_Excerto selecionado_

# # #

De qualquer modo, mesmo que se deixem de parte os argumentos morais e políticos em sentido lato, por si sós suficientemente fortes, os próprios argumentos económicos são suficientes para demonstrar que a solução está em abrir os mercados e não em fechá-los. Virtualmente, cada um dos empregos criados na Europa nos últimos cinco anos resultou do crescimento das exportações para fora da União Europeia. Por exemplo, nos últimos três anos, houve um crescimento das exportações europeias para a América Latina de cerca de 22 por cento.
Mas há evidentemente muitas outras razões para justificar as vantagens de uma visão aberta do comércio. Por exemplo, quando olhamos para as grandes tendências demográficas mundiais, olhamos para a importância política dos resultados dos processos de transição económica nos países do Centro e do Leste europeu, mesmo junto às nossas fronteiras, as consequências tornam-se óbvias. O mesmo se pode dizer do Magrebe. Os números das Nações Unidas para o crescimento da população são suficientemente eloquentes sobre o que se irá passar nos próximos anos para desmotivar qualquer tendência proteccionista.

# # #

_Dados_
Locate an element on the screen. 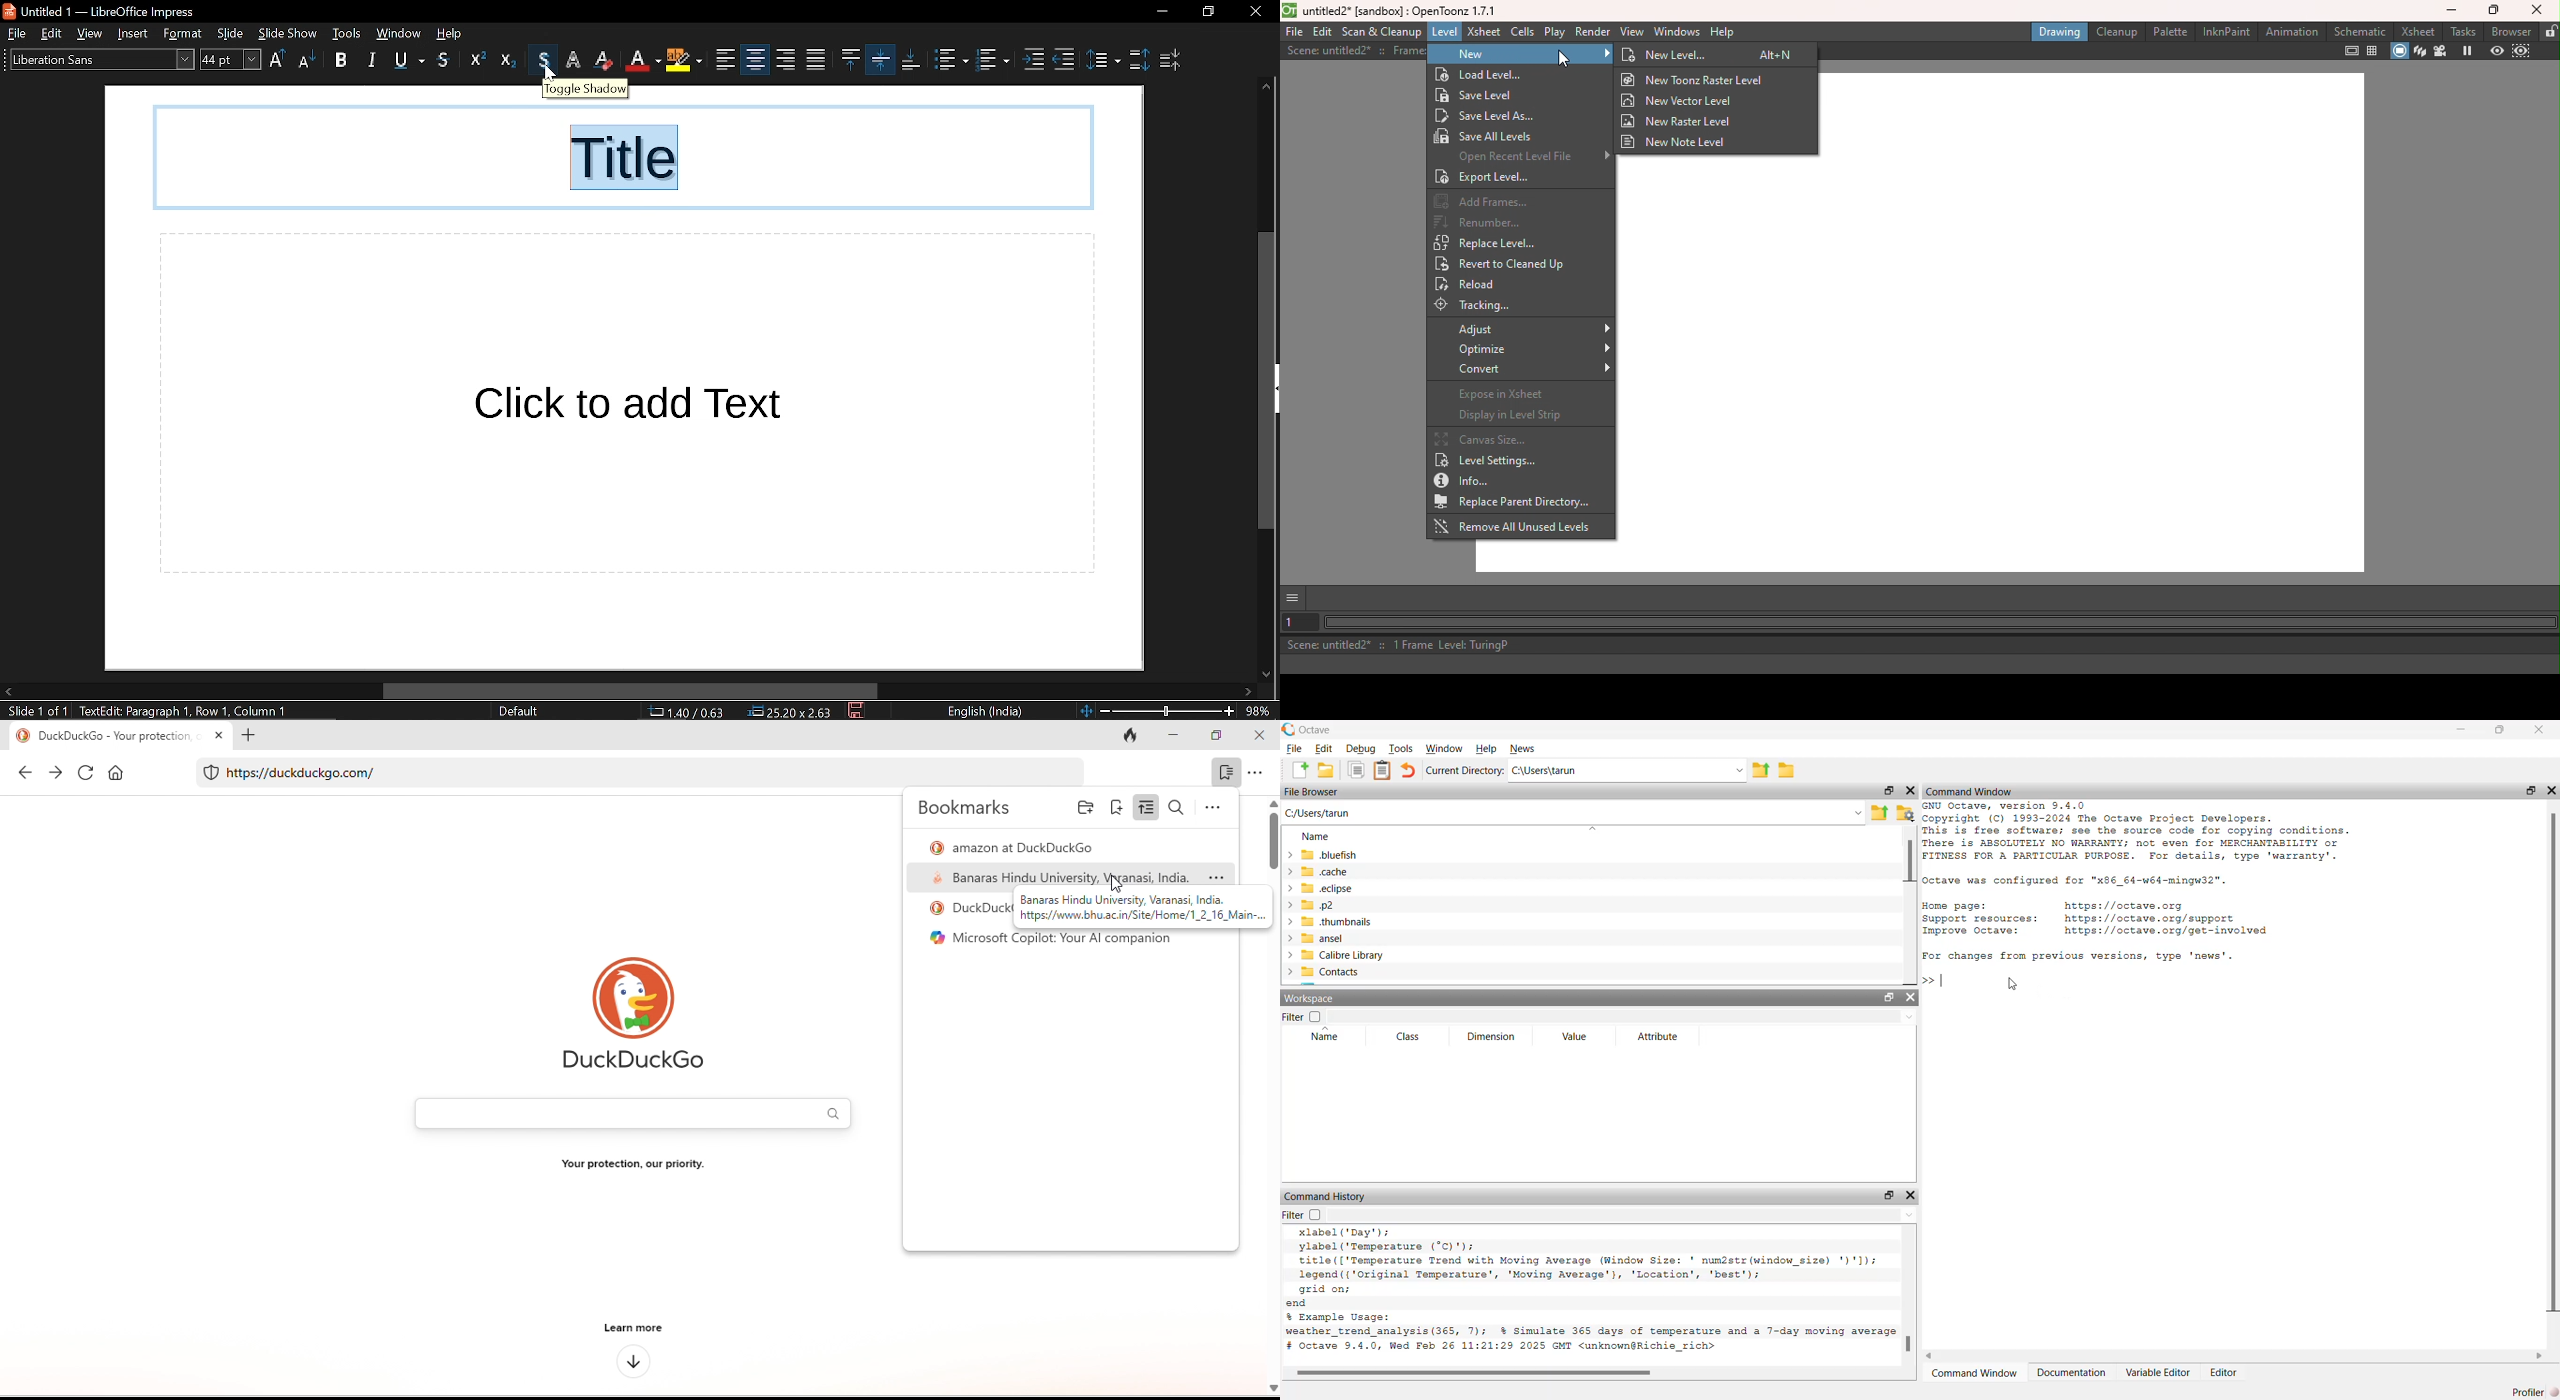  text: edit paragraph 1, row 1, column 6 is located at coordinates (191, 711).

# # #

_Tarefa A_
Transcreva fielmente, do excerto sobre a abertura do comércio, o trecho que principia em "De qualquer modo, mesmo" e prossegue até "22 por cento.".
_Tarefa B_
Responda às seguintes perguntas com base no excerto sobre a abertura do comércio:
(i) Em quanto cresceram, aproximadamente, as exportações europeias para a América Latina nos últimos três anos?
(ii) Além dos países do Centro e do Leste europeu, que outra região é mencionada?
(iii) De que organização são os números sobre o crescimento da população referidos no texto?
_Tarefa C_
Dê seguimento ao excerto sobre a abertura do comércio, redigindo a parte que se segue à sua última frase.
A listagem não tem qualquer relação com o excerto sobre a abertura do comércio.

_Resposta A_
De qualquer modo, mesmo que se deixem de parte os argumentos morais e políticos em sentido lato, por si sós suficientemente fortes, os próprios argumentos económicos são suficientes para demonstrar que a solução está em abrir os mercados e não em fechá-los. Virtualmente, cada um dos empregos criados na Europa nos últimos cinco anos resultou do crescimento das exportações para fora da União Europeia. Por exemplo, nos últimos três anos, houve um crescimento das exportações europeias para a América Latina de cerca de 22 por cento.

_Resposta B_
(i) Cerca de 22 por cento.
(ii) O Magrebe.
(iii) Das Nações Unidas.

_Resposta C_
No contexto das negociações do "Uruguay Round", não creio que se possa dizer que a União Europeia tenha sido proteccionista. A soma final das reduções tarifárias aceites pela UE excederam os objectivos exigidos para cumprir as obrigações inicialmente previstas. Claro que há dificuldades e que há áreas em que as coisas são particularmente difíceis para a Europa, muito especialmente no sector da agricultura. E é sempre legítimo que outros argumentem que a abertura dos mercados não foi a suficiente. Mas, feitas as contas, o "Uruguay Round" como qualquer outra negociação comercial, é um "bargain" entre posições que são dificilmente conciliáveis. Eu, pessoalmente, continuarei a defender uma abordagem mais aberta, insistindo em que não haverá futuro para a indústria europeia, se procurar proteger-se da competição internacional. Se o fizesse, o resultado final seria a transformação da Europa numa peça de museu, em vez de uma área económica viável.
O perigo dos blocos fechados
P. -- Como sabe, a questão central deste Forum prende-se com o facto de a América Latina ser a última das prioridades externas da União Europeia. Os países do Mercosul, nomeadamente o Brasil e a Argentina, sentem que merecem uma recompensa europeia pelo enorme esforço de liberalização e de abertura realizado pelas suas economias nos últimos anos...
R. -- E na minha opinião, têm toda a razão. Esses países iniciaram autonomamente o processo de liberalização das suas economias e realizaram transformações dramáticas em matéria de políticas públicas. O Brasil, por exemplo, que historicamente esteve sempre associado ao proteccionismo, fez mudanças drásticas em matéria de reduções trifárias e de abertura do mercado. Por isso, tem razão em exigir que o esforço desenvolvido seja respeitado pelos outros.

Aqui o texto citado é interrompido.